◆ Exercise objective ◆
Copy out each line from the start of the material below until the line with "You are a computer-use agent. Viewport: 1568px width, 780px", that line included.

══════════════════════════════

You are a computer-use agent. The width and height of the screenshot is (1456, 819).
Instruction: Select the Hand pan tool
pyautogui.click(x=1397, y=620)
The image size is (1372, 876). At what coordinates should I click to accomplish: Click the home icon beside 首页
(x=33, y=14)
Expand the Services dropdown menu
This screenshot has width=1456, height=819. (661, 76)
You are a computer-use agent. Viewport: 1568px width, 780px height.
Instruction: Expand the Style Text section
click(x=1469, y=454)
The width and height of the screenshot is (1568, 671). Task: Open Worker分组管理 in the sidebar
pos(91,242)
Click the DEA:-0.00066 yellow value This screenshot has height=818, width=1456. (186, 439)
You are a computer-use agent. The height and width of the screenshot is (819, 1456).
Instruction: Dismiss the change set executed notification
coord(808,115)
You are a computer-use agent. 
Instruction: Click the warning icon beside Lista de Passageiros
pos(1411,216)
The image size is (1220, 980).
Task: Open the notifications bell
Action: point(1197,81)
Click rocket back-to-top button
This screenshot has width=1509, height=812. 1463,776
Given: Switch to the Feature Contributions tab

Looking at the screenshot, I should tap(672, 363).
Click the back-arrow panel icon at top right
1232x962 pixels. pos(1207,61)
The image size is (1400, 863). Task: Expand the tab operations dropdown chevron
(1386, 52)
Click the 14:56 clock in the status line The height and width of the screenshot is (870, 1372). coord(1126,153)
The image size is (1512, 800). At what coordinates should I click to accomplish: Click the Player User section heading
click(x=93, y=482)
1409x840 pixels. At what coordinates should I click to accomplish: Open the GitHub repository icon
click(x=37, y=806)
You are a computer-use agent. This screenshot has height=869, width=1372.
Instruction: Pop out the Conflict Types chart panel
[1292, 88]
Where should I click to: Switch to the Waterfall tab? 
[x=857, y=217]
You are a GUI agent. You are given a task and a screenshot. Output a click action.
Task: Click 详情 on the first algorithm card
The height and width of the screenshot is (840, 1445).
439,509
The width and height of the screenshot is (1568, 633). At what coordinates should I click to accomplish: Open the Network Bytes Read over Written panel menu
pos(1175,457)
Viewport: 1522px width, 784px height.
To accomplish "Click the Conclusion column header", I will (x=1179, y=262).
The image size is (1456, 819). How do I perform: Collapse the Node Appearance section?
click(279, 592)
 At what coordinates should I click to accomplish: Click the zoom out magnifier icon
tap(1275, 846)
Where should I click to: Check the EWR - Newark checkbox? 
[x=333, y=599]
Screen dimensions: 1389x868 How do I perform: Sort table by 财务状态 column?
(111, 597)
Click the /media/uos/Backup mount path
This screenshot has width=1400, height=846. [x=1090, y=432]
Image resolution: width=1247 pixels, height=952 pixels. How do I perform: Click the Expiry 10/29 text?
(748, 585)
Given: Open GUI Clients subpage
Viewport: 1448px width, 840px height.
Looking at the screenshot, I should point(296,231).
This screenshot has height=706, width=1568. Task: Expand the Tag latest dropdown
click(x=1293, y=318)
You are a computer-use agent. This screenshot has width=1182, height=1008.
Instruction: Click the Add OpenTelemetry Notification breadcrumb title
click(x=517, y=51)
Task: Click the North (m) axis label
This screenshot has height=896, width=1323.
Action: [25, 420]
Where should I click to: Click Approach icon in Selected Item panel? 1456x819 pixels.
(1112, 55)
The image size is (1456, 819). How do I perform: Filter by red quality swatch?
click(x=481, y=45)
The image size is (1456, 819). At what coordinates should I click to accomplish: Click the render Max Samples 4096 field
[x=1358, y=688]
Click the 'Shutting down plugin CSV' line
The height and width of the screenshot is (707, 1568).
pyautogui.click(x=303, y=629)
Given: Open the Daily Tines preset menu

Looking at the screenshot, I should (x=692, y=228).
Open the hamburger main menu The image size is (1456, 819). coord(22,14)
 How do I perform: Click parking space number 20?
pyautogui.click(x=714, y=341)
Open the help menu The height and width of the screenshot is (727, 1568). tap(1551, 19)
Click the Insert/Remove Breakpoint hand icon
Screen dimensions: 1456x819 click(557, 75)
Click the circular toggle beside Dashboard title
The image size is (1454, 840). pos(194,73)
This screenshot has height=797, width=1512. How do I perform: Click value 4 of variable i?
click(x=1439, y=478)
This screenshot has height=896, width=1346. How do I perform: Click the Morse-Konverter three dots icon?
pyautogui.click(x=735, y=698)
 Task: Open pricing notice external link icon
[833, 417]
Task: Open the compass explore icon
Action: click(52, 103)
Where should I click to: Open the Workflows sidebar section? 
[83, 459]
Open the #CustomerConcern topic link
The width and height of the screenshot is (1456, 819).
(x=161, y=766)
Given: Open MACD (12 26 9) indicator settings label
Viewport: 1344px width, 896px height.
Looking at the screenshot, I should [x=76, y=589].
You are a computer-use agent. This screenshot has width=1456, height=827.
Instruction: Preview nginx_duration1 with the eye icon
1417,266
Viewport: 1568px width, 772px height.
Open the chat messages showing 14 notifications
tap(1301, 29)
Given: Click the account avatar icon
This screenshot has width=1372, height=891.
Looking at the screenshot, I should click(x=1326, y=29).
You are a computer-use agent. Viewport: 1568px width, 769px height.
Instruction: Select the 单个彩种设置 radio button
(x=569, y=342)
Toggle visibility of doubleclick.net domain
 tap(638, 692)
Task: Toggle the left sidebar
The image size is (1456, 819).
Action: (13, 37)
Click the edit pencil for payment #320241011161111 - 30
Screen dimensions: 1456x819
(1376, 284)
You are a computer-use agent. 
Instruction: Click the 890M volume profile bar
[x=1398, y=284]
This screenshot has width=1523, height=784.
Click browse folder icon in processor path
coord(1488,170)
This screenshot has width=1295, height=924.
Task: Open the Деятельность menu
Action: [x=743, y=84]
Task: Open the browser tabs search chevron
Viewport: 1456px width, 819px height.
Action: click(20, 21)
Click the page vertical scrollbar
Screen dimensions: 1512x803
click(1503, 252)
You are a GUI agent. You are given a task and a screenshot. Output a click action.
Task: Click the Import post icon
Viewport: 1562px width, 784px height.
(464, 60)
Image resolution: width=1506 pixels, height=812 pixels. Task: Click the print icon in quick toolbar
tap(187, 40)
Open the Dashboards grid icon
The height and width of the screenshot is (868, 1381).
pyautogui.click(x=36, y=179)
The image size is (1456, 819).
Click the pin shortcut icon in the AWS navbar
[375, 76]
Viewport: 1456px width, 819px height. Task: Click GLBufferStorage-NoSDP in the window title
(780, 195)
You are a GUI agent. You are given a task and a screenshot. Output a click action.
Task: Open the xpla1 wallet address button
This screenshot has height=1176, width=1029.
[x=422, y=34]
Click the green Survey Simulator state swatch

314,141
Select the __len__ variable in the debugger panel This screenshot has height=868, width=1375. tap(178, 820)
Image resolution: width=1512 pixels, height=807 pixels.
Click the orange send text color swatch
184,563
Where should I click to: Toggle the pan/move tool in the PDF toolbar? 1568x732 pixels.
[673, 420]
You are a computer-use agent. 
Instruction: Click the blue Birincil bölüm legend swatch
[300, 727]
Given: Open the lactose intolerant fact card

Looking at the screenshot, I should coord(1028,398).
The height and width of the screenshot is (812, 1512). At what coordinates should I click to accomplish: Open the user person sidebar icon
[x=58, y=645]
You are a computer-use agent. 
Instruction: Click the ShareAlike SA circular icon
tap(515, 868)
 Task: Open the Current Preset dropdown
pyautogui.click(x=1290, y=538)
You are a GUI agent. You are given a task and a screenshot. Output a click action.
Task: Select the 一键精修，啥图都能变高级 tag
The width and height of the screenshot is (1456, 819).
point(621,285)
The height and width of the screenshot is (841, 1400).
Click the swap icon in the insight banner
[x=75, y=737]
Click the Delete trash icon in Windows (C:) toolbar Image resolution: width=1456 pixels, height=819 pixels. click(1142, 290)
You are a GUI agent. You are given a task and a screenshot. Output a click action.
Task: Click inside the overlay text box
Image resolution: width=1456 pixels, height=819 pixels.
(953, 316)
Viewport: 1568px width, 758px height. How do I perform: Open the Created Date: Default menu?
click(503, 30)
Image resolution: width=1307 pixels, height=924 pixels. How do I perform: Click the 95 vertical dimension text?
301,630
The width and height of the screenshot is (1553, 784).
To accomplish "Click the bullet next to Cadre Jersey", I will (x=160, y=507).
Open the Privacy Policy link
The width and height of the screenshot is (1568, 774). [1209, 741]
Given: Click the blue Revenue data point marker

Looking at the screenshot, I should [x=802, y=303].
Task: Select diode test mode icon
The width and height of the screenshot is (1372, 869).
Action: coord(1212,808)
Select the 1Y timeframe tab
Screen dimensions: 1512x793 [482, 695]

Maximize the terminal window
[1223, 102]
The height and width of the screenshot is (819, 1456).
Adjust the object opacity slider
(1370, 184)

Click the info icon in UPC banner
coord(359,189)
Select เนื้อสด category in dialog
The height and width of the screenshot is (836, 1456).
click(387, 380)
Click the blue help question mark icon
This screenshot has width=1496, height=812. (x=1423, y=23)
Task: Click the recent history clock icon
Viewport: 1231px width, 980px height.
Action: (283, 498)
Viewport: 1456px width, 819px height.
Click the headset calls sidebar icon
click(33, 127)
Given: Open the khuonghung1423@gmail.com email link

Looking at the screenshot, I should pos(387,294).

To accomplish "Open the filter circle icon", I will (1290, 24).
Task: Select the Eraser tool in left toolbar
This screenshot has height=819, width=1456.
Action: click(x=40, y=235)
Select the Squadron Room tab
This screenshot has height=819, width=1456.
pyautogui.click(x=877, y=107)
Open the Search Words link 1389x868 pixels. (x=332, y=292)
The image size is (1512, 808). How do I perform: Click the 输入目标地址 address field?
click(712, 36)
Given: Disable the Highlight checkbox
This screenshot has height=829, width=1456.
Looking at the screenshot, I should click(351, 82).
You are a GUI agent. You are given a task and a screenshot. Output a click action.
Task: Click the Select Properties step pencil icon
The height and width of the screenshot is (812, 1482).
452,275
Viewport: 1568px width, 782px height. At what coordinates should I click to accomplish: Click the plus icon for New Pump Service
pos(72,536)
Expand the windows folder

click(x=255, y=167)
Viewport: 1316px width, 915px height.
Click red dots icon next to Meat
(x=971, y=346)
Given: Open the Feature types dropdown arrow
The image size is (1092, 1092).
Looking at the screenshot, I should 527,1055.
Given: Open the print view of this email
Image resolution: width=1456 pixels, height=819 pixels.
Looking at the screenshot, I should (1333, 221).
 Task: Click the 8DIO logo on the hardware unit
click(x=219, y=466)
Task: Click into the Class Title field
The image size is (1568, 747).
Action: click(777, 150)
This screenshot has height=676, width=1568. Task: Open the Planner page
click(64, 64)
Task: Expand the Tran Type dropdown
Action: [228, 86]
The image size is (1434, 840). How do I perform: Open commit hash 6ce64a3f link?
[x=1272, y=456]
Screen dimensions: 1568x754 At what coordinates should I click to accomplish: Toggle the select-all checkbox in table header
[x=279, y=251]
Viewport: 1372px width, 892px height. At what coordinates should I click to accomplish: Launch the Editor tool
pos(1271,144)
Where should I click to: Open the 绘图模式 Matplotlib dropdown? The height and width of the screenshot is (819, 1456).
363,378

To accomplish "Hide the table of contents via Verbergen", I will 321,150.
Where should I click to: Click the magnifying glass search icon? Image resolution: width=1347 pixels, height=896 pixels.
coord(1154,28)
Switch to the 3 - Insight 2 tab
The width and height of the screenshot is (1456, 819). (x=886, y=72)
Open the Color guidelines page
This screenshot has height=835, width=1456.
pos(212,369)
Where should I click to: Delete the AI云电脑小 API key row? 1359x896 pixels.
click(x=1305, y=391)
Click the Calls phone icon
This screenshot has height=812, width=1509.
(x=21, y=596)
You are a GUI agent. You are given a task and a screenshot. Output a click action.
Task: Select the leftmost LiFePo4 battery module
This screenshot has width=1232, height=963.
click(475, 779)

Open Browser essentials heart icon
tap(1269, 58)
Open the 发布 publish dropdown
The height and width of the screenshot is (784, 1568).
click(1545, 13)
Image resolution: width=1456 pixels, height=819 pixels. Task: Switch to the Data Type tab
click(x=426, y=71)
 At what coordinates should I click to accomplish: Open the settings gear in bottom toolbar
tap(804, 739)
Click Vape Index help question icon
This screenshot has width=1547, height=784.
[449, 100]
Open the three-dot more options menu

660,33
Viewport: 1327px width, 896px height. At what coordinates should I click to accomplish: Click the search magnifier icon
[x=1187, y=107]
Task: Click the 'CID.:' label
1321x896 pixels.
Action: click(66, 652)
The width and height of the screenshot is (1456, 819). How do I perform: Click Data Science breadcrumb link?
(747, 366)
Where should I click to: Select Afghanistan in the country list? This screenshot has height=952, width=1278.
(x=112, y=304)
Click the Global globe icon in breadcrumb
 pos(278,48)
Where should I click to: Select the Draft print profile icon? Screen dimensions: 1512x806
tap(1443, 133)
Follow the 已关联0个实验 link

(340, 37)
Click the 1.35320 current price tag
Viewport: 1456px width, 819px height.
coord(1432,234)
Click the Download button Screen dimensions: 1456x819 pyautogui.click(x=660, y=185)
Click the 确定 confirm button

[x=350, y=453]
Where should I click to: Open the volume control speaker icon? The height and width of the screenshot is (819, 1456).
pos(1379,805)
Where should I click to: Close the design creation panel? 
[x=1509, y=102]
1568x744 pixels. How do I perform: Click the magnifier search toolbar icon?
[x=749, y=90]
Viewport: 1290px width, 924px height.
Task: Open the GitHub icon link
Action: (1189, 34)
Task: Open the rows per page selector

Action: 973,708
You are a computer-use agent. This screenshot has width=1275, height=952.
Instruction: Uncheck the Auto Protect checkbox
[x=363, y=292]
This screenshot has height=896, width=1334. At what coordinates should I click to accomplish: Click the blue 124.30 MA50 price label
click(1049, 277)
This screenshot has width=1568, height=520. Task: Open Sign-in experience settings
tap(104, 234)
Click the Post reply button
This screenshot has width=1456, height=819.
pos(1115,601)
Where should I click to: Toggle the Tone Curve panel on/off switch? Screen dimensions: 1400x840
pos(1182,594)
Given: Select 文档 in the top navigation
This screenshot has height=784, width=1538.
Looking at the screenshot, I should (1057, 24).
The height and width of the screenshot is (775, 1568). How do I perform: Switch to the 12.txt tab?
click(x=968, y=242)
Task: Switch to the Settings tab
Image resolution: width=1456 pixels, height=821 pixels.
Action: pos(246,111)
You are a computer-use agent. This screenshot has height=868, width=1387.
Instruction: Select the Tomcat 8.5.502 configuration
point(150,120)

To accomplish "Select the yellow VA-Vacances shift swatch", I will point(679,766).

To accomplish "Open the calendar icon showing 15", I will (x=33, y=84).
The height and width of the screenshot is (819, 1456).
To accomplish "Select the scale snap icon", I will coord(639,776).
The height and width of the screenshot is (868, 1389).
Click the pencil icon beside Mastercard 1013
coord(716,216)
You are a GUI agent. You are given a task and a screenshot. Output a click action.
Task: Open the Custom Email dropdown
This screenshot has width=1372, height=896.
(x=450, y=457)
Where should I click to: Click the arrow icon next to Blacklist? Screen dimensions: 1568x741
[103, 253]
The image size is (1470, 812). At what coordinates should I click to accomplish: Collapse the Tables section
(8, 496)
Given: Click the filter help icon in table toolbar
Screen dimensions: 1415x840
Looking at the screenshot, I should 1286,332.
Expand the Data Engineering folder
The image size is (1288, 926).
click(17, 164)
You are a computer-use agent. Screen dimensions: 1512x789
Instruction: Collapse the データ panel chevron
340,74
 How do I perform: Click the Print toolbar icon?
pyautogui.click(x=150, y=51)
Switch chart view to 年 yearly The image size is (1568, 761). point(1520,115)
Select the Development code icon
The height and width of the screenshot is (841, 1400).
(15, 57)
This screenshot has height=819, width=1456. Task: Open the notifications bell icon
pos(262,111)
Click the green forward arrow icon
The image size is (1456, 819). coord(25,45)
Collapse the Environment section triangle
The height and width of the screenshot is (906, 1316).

══════════════════════════════

◆ Written solution ◆
You are a computer-use agent. The width and height of the screenshot is (1456, 819).
Instruction: Select the Hand pan tool
pyautogui.click(x=1397, y=620)
The image size is (1372, 876). At what coordinates should I click to accomplish: Click the home icon beside 首页
(x=33, y=14)
Expand the Services dropdown menu
This screenshot has width=1456, height=819. (661, 76)
You are a computer-use agent. Viewport: 1568px width, 780px height.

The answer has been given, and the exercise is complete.